Bem-estar e Ciência das Relações

Maria Cristina Valzachi

Em nossa conversa anterior, falamos que as experiências contribuem para formar a compreensão daquilo que vivenciamos ...

A construção das redes neurais

       Em nossa conversa anterior, falamos que as experiências contribuem para formar a compreensão daquilo que vivenciamos. A importância dessa capacidade construtiva fica evidente quando vemos sua influência sobre nosso comportamento. Por exemplo, em uma situação na qual as pessoas pudessem escolher entre um alimento de sabor doce ou um amargo, provavelmente a maioria escolheria o doce, porque em geral, alimentos com esse sabor promovem uma experiência prazerosa; essa preferência ocorre até mesmo em recém-nascidos e pode ser medida pelas expressões faciais do bebê provocadas por cada um desses sabores (Steiner et al., 2001). É importante lembrar que a decisão do ser humano envolve diversos fatores e não se limita somente ao prazer gerado; pois, usando esse mesmo exemplo, podemos imaginar que algumas pessoas não optariam pelo doce por razões de saúde, enquanto outras simplesmente prefeririam o sabor amargo. Mas a pergunta agora é: como as experiências podem determinar nosso comportamento?
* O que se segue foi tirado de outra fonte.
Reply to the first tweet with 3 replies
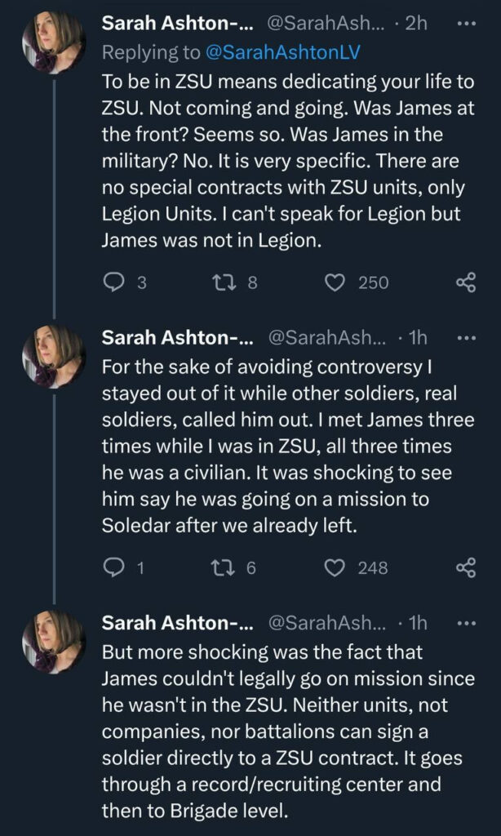This screenshot has width=501, height=836. [113, 282]
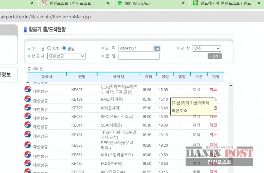Click the 편명 flight number input field

pos(139,56)
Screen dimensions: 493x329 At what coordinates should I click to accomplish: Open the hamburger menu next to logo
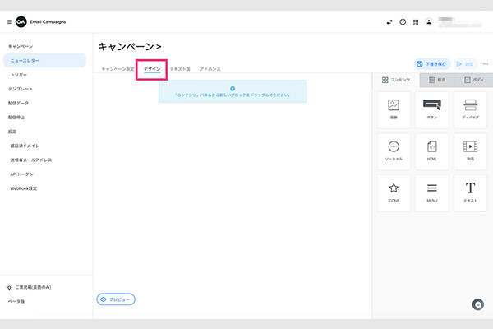[9, 21]
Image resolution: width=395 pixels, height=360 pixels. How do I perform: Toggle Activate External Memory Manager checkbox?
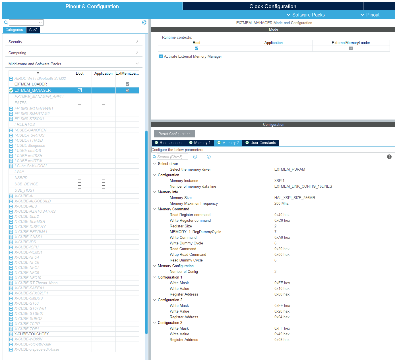tap(161, 56)
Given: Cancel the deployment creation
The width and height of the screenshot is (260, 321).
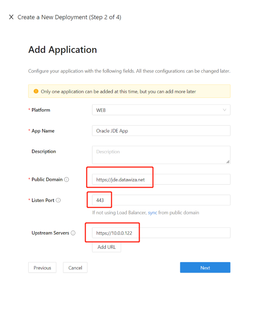Looking at the screenshot, I should coord(75,268).
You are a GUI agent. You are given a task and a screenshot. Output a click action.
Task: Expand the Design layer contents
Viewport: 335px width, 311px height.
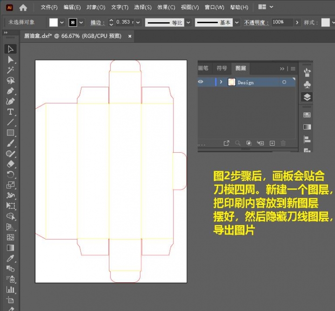(221, 82)
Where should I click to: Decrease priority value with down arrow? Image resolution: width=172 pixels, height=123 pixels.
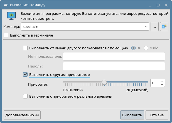(162, 85)
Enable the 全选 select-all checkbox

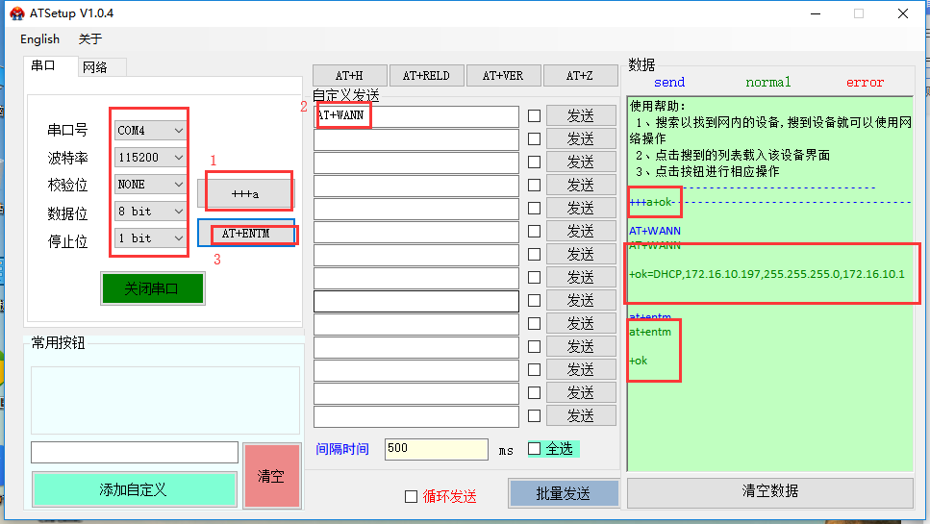click(535, 448)
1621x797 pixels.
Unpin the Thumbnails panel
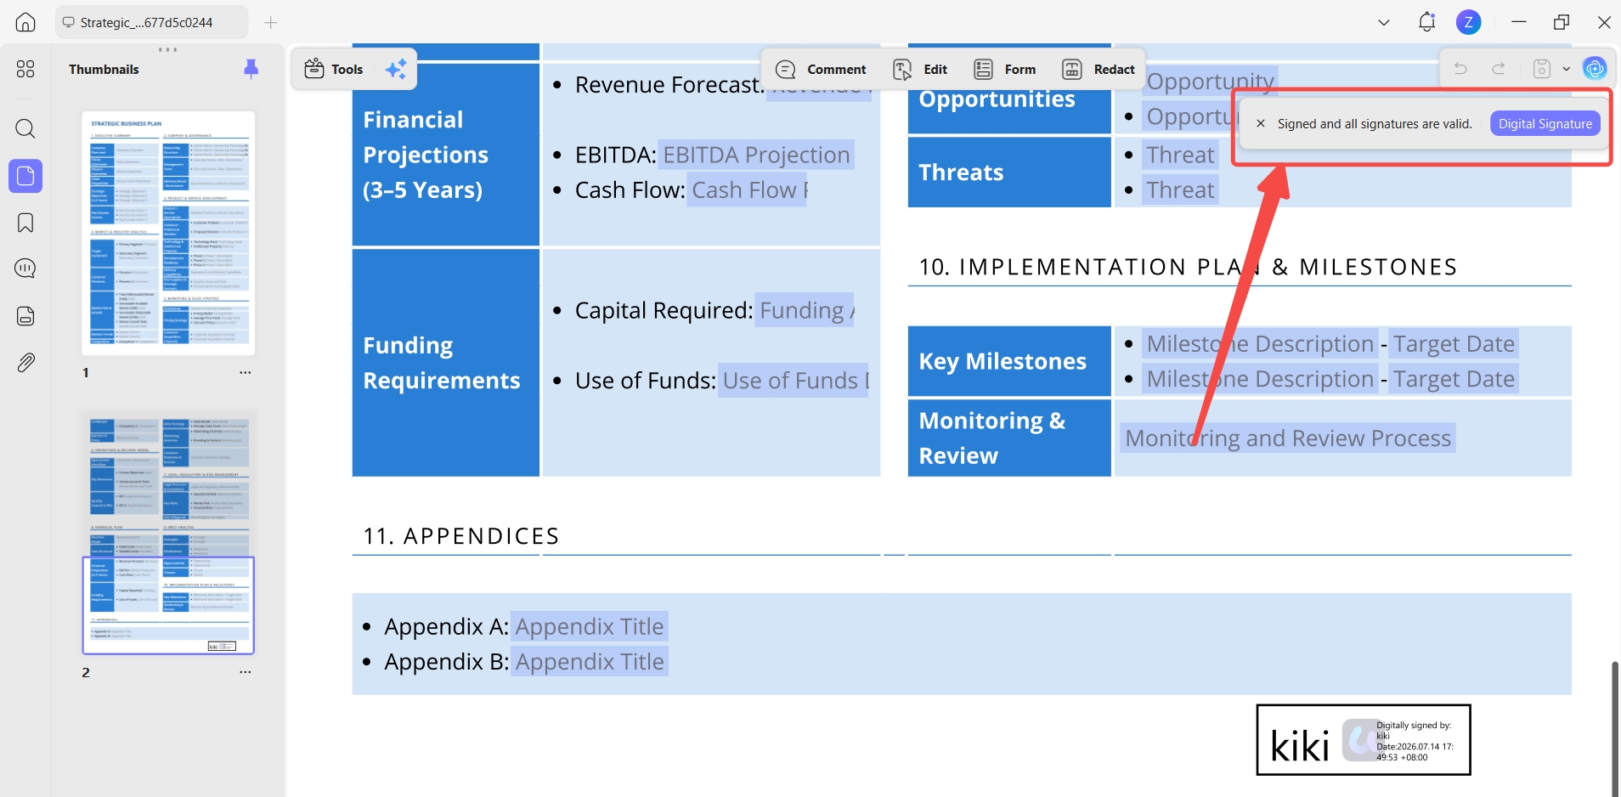(251, 69)
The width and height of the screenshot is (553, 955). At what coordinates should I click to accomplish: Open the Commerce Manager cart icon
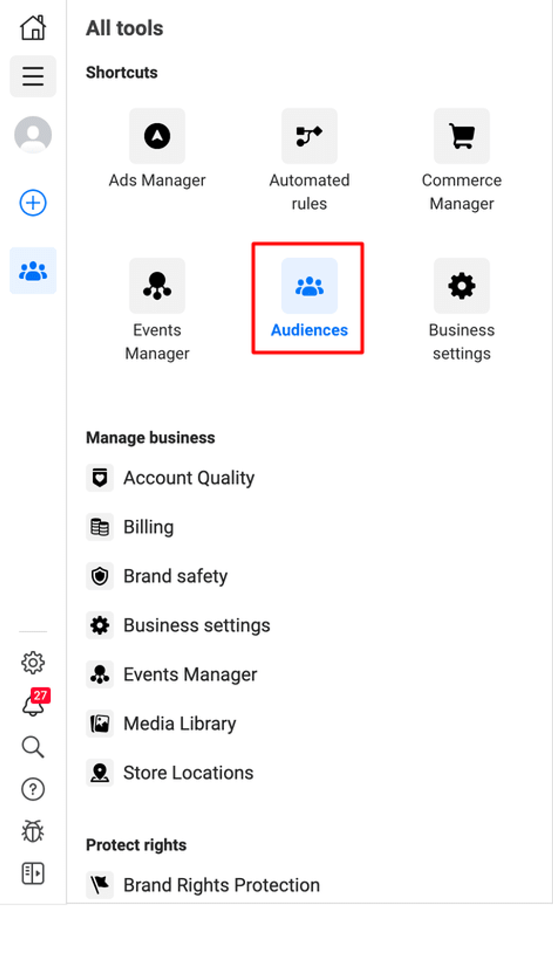click(462, 136)
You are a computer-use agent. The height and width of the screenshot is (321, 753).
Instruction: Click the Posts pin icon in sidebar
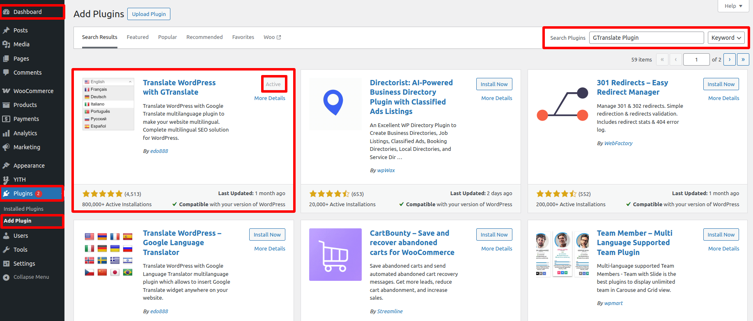pos(6,30)
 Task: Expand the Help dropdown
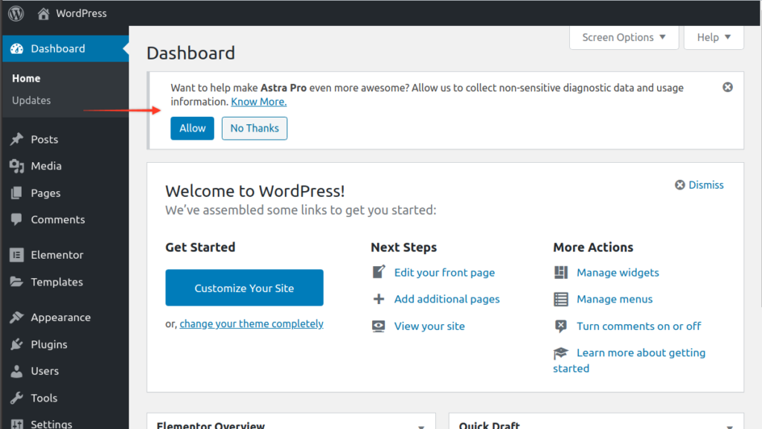pyautogui.click(x=714, y=37)
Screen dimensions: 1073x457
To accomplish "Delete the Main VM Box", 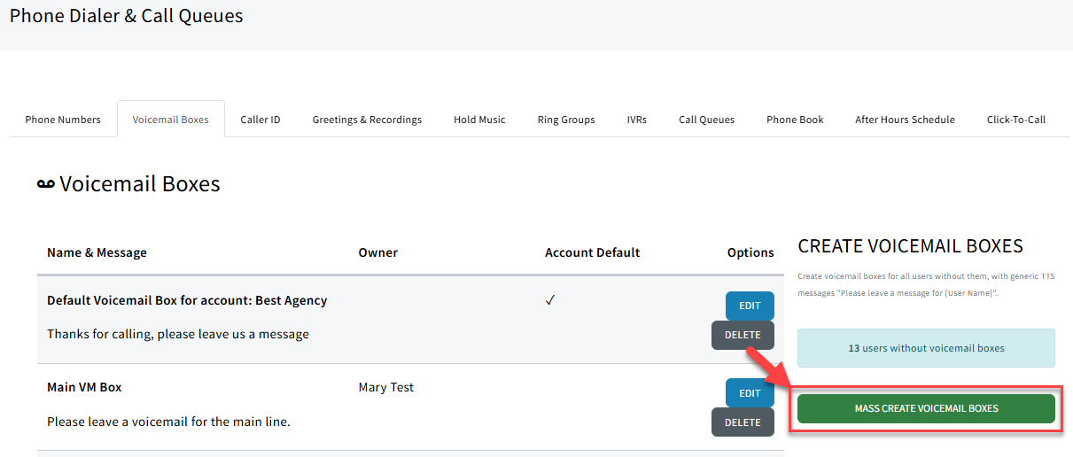I will [x=743, y=422].
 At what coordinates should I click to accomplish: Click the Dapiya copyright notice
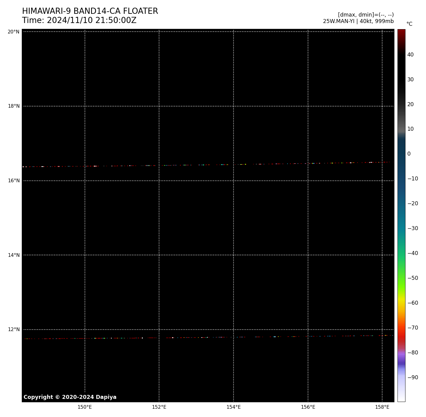70,397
       A resposta para essa questão está nas modificações geradas pelo aprendizado. No final da década de 60, Eric R. Kandel demonstrou que mesmo os comportamentos mais simples podem ser modificados pela aprendizagem. Posteriormente, o cientista descobriu que esse aprendizado era acompanhado por alterações moleculares e na força das sinapses entre os neurônios que produziam o comportamento em questão, e constatou que o treinamento repetido fazia com que essas modificações fossem sustentadas por longos períodos, originando a memória de longo prazo. Kandel observou que no processo de habituação (diminuição de determinada resposta após repetição de um estímulo específico) o número de conexões pré-sinápticas entre os neurônios envolvidos na resposta diminuía, enquanto na sensibilização (aumento de uma resposta após a repetição de determinado estímulo) ocorria o oposto, ou seja, formavam-se novas conexões que persistiam durante o período em que a memória era conservada.

       Hoje sabemos que as experiências promovem neuroplasticidade, isto é, modificações neurais adaptativas que fortalecem, enfraquecem ou criam novas conexões neuronais. É por esse motivo que o treino de uma habilidade leva ao aprimoramento, por exemplo, quando executamos uma atividade pela primeira vez, como andar de bicicleta, em geral não somos bem-sucedidos porque ainda não sabemos os movimentos corretos ou não conhecemos a velocidade e o equilíbrio necessários; porém, cada vez que repetimos a tarefa, fortalecemos a via neuronal responsável por sua execução e nos tornamos mais habilidosos. Em conclusão, vimos que nosso sistema nervoso é passível de sofrer modificações que se refletem em nosso comportamento; e essa maleabilidade neuronal me faz refletir sobre quais serão as vias neurais que estamos fortalecendo neste momento. Será que estímulos positivos poderiam nos ajudar a reforçar conexões benéficas?

 

Referências bibliográficas

Steiner JE, Glaser D, Hawilo ME, Berridge KC. Comparative expression of hedonic impact: affective reactions to taste by human infants and other primates. Neuroscience and Biobehavioral Reviews. 2001; 25:53-74;

Kandel, ER. Mesmo os comportamentos simples podem ser modificados pela aprendizagem. In: Em busca da memória – o nascimento de uma nova ciência da mente (Kandel, ER). 2009; p. 211-231, Companhia das Letras.

Kandel, ER. Os fundamentos biológicos da individualidade. In: Em busca da memória – o nascimento de uma nova ciência da mente (Kandel, ER). 2009; p. 211-231, Companhia das Letras.